#### Article
________
En 1879, M. Marcel Deprez a imaginé une forme très commode de petit moteur, que nous représentons ici (fig. 390). C’est une bobine Siemens, A, montée longitudinalement entre les branches parallèles d’un aimant en acier, B, et que l’on fait tourner au moyen d’une manivelle. Mais son commutateur, C, étant en deux parties, a le défaut de présenter un point mort. Ce défaut a été corrigé par l’emploi de deux armatures en avance de 90 degrés l’une sur l’autre ; de telle sorte que l’une étant au point mort, l’autre fût en pleine action. Quand la machine est mise en action, elle fait tourner l’arbre.

M. Trouvé a supprimé les points morts que présente le moteur Deprez, en modifiant légèrement la forme du noyau de la bobine Siemens. La courbe extérieure de ce noyau n’est plus un arc de cercle ayant son centre sur l’axe ; elle est limitée par un arc excentrique, de manière qu’en tournant, sa surface approche graduellement de celle du pôle magnétique.

Dans le moteur Trouvé, l’aimant naturel dont fait usage M. Marcel Deprez est remplacé par un électro-aimant. La bobine Siemens se meut entre les pôles de l’électro-aimant, qui est excité par le courant lui-même. De cette façon, on peut faire varier l’énergie électrique obtenue, entre des limites éloignées, sans que les intensités magnétiques de l’organe fixe et de l’organe mobile cessent de demeurer dans la relation voulue.

L’armature est placée entre les pôles mêmes de l’électro-aimant, et non plus parallèlement à ses branches.

La figure 391 représente le moteur électrique Trouvé, contenu dans une caisse, en bois, D. a, a, est l’électro-aimant fixe ; f est la bobine mobile, et E le bâti en fonte qui supporte le tout.

Fig.391. — Petit moteur électrique Trouvé. Fig. 392. — Petit moteur électrique Griscom.



Un petit moteur très commode et qui s’adapte aux machines à coudre, a été imaginé en Amérique, par M. Griscom. Ce moteur que nous représentons dans la figure 392, est très répandu aux États-Unis et en Europe. Il se compose d’une simple armature Siemens, en double T, dont les pôles, légèrement excentrés, sont bombés vers le milieu. Cette bobine se trouve entièrement renfermée dans l’inducteur. Les noyaux métalliques des électro-aimants sont en fonte malléable ; ce qui en rend la fabrication très économique, sans influer sur le fonctionnement de l’appareil, car la force coercitive de la fonte est à peu près aussi faible que celle du fer doux.
________
#### Travail à faire
1 - Restituez sans rien changer le passage du texte sur les petits moteurs électriques qui commence par « Dans le moteur » et se poursuit jusqu'à « supporte le tout. ».
2 - Répondez aux questions suivantes d'après le texte sur les petits moteurs électriques :
(a) En quelle année M. Marcel Deprez a-t-il imaginé son petit moteur ?
(b) Dans le moteur Trouvé, par quoi l'aimant naturel est-il remplacé ?
(c) En quelle matière sont faits les noyaux métalliques des électro-aimants du moteur Griscom ?
3 - Prolongez le texte sur les petits moteurs électriques à la suite de sa dernière phrase.
Les données ne servent à rien dans ce travail.

#### Section des données
________
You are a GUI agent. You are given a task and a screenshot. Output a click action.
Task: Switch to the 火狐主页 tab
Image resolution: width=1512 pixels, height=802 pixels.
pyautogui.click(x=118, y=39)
________
#### Réponses par tâche
1 -
Dans le moteur Trouvé, l’aimant naturel dont fait usage M. Marcel Deprez est remplacé par un électro-aimant. La bobine Siemens se meut entre les pôles de l’électro-aimant, qui est excité par le courant lui-même. De cette façon, on peut faire varier l’énergie électrique obtenue, entre des limites éloignées, sans que les intensités magnétiques de l’organe fixe et de l’organe mobile cessent de demeurer dans la relation voulue.

L’armature est placée entre les pôles mêmes de l’électro-aimant, et non plus parallèlement à ses branches.

La figure 391 représente le moteur électrique Trouvé, contenu dans une caisse, en bois, D. a, a, est l’électro-aimant fixe ; f est la bobine mobile, et E le bâti en fonte qui supporte le tout.

2 -
(a) En 1879.
(b) Par un électro-aimant.
(c) En fonte malléable.

3 -
Malgré ses faibles dimensions (il n’est pas plus gros que le poing), le moteur Griscom donne des résultats satisfaisants.


Fig. 393. — Petit moteur électrique de M. de Méritens.

Un autre type de moteur représenté figure 393 a été inventé par M. de Méritens, qui emploie une armature ou anneau, tout à fait semblable à celui du moteur Griscom, mais qui la monte entre des électro-aimants très compactes et très légers, servant en même temps de bâti à la machine.

D’après des expériences précises, le moteur électrique de M. de Méritens, qui ne pèse que 32 kilogrammes et demi, produit une force de trois quarts de cheval-vapeur, avec un rendement de 50 p. 100.

Fig. 394. — Petit moteur électrique Ayrton et Perry.

MM. les professeurs Ayrton et Perry, de Londres, ont imaginé un moteur électrique, très compacte, et d’une puissance considérable, relativement à son poids. La figure 394 représente l’induit et l’inducteur de cette machine. L’armature, A, est fixe, et l’électroaimant, F, se meut à l’intérieur. Celui-ci est du type de la simple bobine Siemens, à double T, dont nous avons parlé dans le Supplément à l’électro-magnétisme. L’armature est un anneau allongé, du genre Pacinotti, à dents en saillie, entre lesquelles sont roulées les bobines élémentaires. Cet anneau est formé de disques plats en tôle douce dentelée. Les balais tournent avec l’électro-aimant et le collecteur est fixe.

Fig. 395. — Petit moteur électrique Ayrton et Perry actionnant un ventilateur.

Nous représentons dans la figure 395, le moteur électrique de M. Ayrton et Perry actionnant un ventilateur.


Tels sont les principaux moteurs électriques, c’est-à-dire les petites machines dynamo-électriques réceptrices pouvant fonctionner comme agents moteurs, pour la production de petites forces. Leur usage n’est point, toutefois, à dédaigner, puisque l’un d’eux, comme le moteur Ayrton et Perry, donne, comme nous l’avons dit, un rendement de 50 pour 100.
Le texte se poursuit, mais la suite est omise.